O diretor e o comandante do 127º curso, no qual morreram dois recrutas, recusaram-se a refrescar os aprendizes “para não atrasar a instrução”, revelou esta segunda-feira em tribunal o médico responsável pelo apoio sanitário dos cursos de Comandos.
Miguel Domingues afirmou no Tribunal de Instrução Criminal (TIC) de Lisboa que existiam recrutas com "cansaço extremo e exaustão acima do normal". Por isso, no período do almoço, o arguido e capitão sugeriu a Mário Maia, o tenente-coronel responsável pelo curso, e a Rui Monteiro, comandante da Companhia de formação, que os aprendizes fossem “molhados ou levados para um charco”.
Os dois homens entenderam a sugestão, mas esta acabou por não se seguida "por não haver tempo e para não atrasar ou atropelar os horários" do curso.
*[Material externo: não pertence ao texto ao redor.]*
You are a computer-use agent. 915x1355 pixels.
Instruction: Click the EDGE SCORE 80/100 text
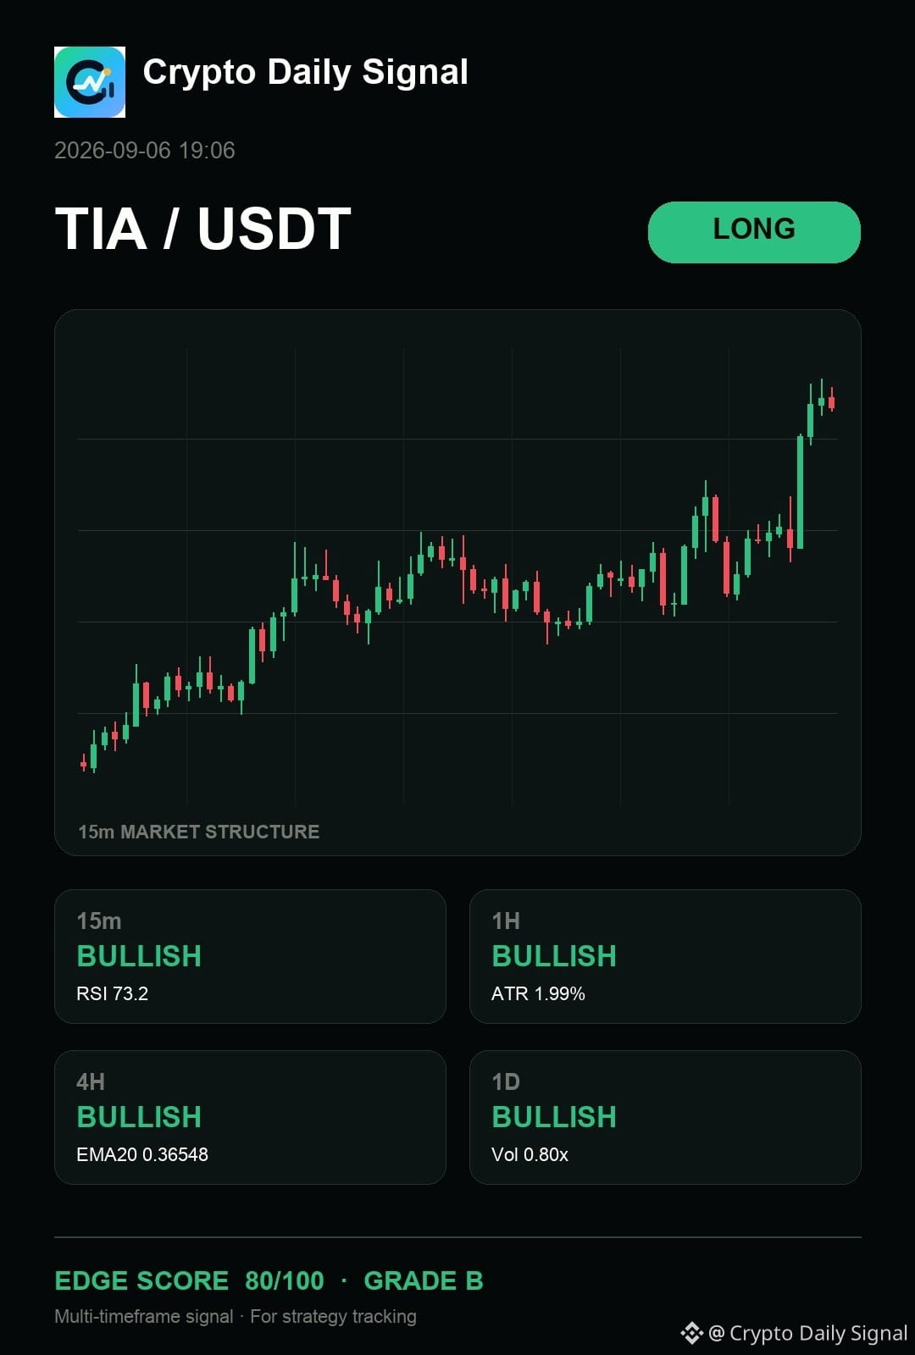[x=189, y=1280]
No mesmo dia, Miguel Domingues sugeriu a Rui Moreira a "necessidade de efetuar hidratação" dos recrutas. Mais uma vez, a sugestão foi aceite, mas o médico não sabe se os aprendizes receberam ou não água.
A prova foi interrompida às 16h00 por sugestão do médico – a esta hora, 23 dos 67 recurtas já tinham ido parar à enfermaria. Miguel Domingues afirmou que desde 2011, ano em que assumiu funções, já viu “centenas” de recrutas com os mesmos sintomas dos jovens do 127º curso. A única diferença foi o facto de um terço do grupo ter ido parar à enfermaria de uma só vez.
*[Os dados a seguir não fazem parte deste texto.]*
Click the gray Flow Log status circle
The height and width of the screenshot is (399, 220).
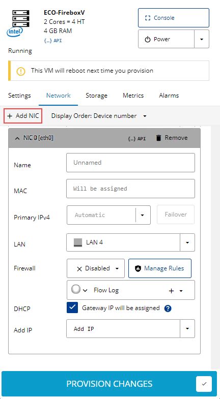76,289
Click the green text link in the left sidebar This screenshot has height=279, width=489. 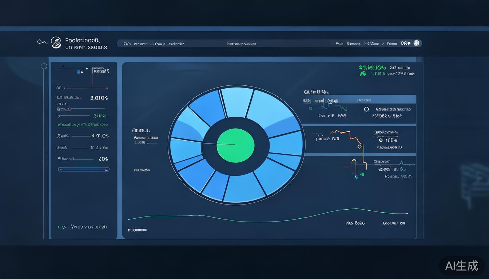point(83,125)
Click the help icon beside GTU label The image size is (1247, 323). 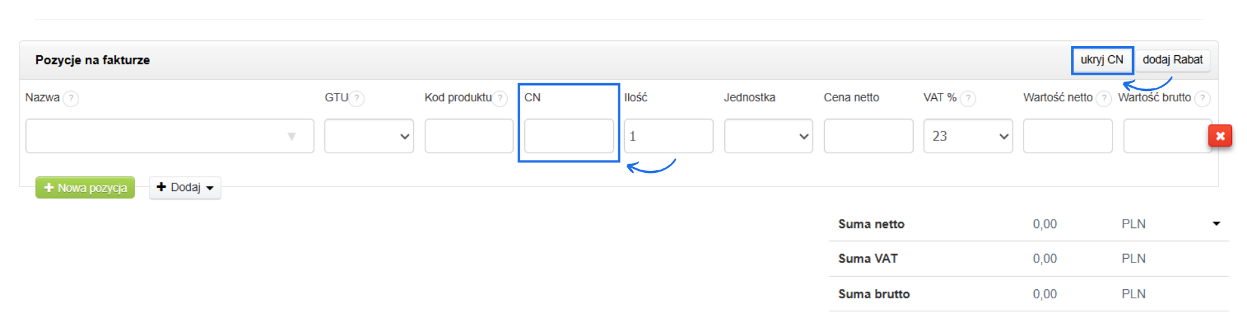tap(357, 98)
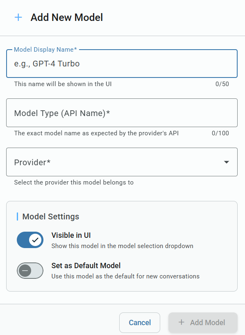This screenshot has height=335, width=245.
Task: Open the Provider selection dropdown
Action: pos(122,162)
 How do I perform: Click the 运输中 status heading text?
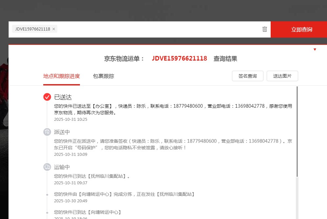(x=62, y=167)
Recorde-se que, em junho de 2017, o Ministério Público acusou 19 militares no processo relativo à morte de dois recrutas dos Comandos e o internamento de outros. Na lista de arguidos fazem parte oito oficiais do Exército, oito sargentos e três praças.
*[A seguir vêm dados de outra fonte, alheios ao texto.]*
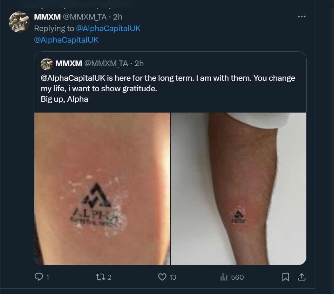Open view analytics bar chart icon
Viewport: 334px width, 294px height.
[x=224, y=277]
Hugo Abreu e Dylan Silva morreram durante o treino do 127.º Curso de Comandos, na região de Alcochete, distrito de Setúbal, em de setembro de 2016. Outros recrutas tiveram de ser internados. Segundo a acusação do MP, "os princípios e valores pelos quais se regem os arguidos revelam desrespeito pela vida, dignidade e liberdade da pessoa humana, tratando os ofendidos como pessoas descartáveis".